__Data for this task__

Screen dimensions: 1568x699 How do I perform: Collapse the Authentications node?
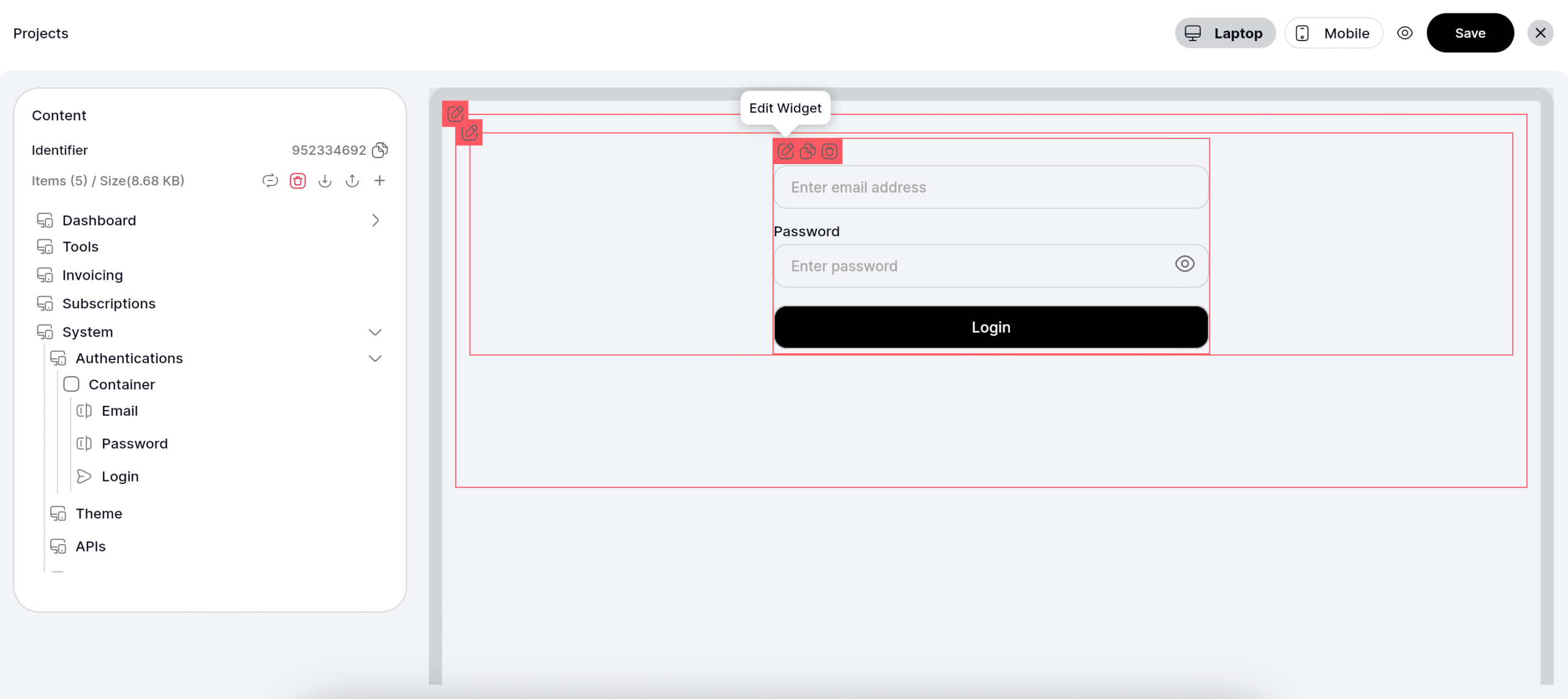pos(375,358)
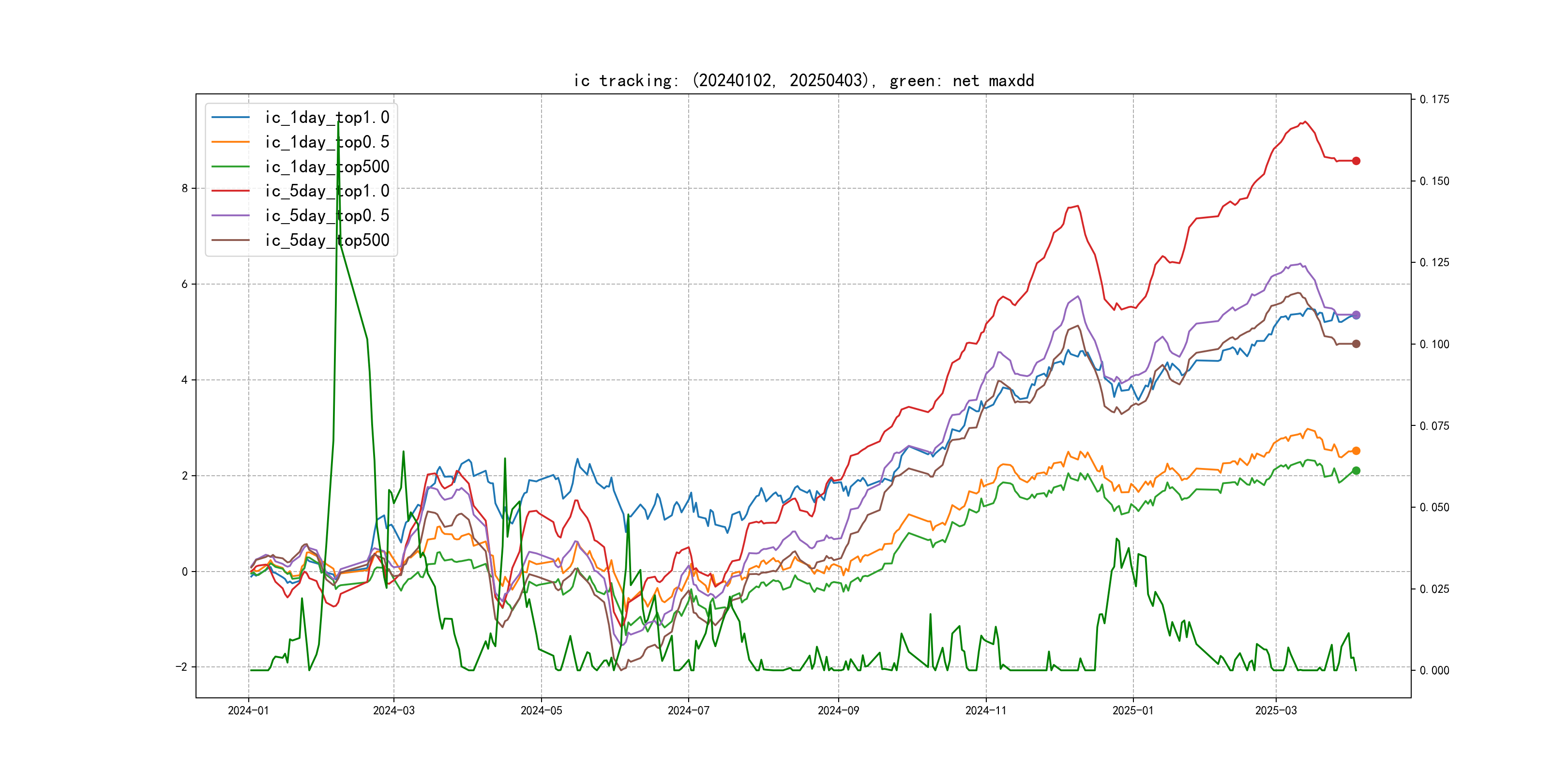
Task: Click the purple endpoint dot marker
Action: 1356,315
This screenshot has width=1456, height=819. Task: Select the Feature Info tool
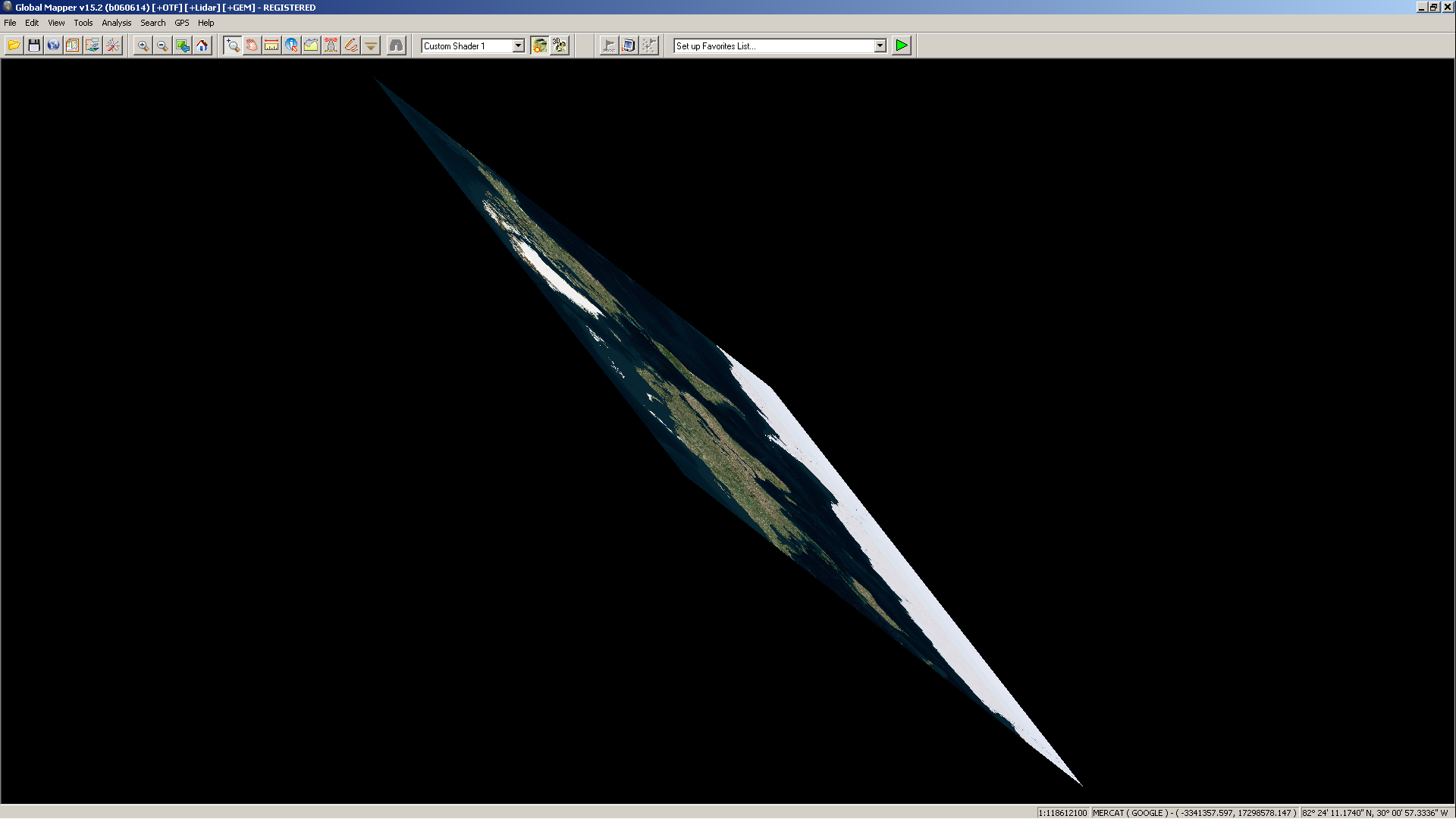coord(291,46)
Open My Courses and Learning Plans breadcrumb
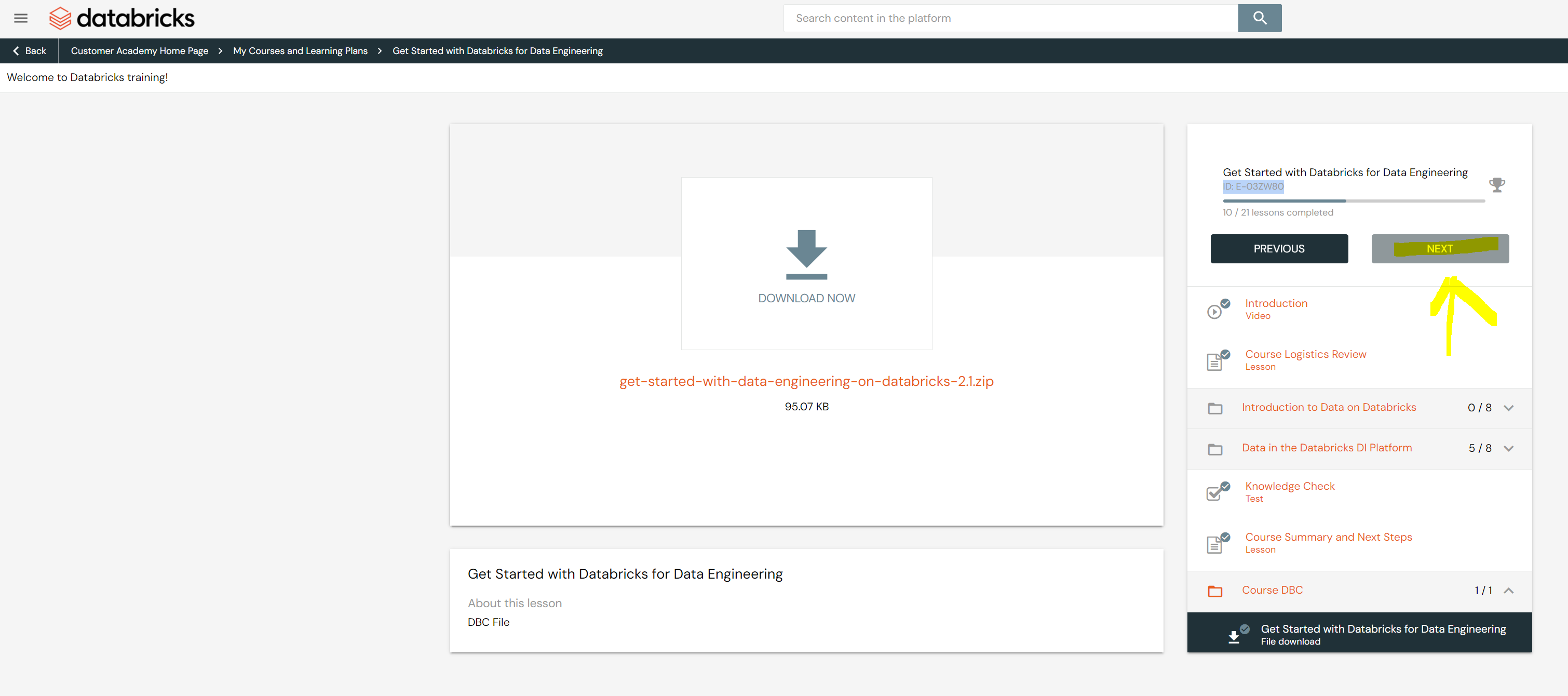The width and height of the screenshot is (1568, 696). [300, 50]
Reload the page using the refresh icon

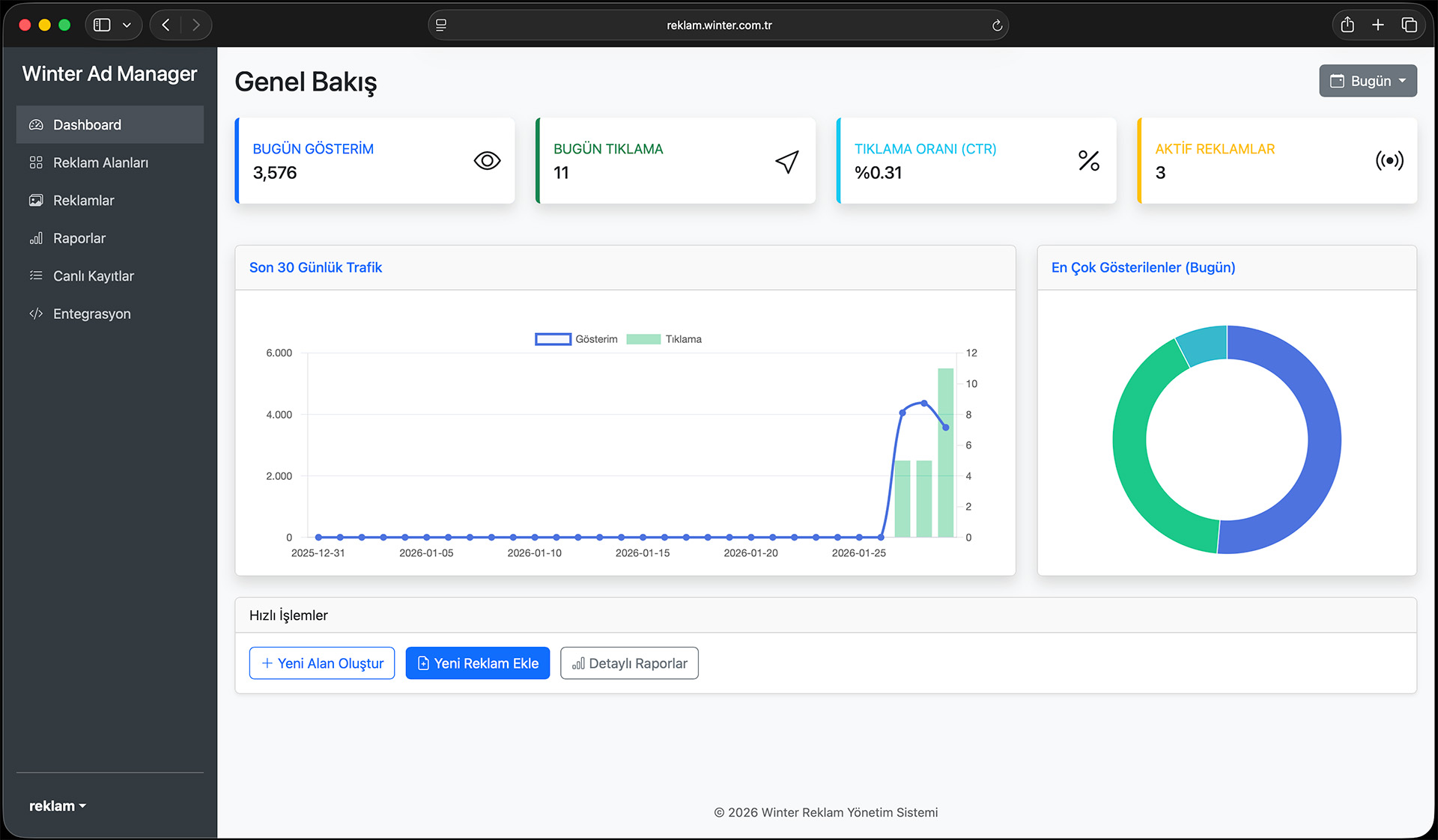pyautogui.click(x=997, y=25)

__Activity__
The lines to be quoted run from the line containing "Open My Courses and Learning Plans breadcrumb" through the end of the entries above, both included; quote them exactly and leave out any pictures.

__Reply to the task__
Open My Courses and Learning Plans breadcrumb
The width and height of the screenshot is (1568, 696). [300, 50]
Reload the page using the refresh icon

pyautogui.click(x=997, y=25)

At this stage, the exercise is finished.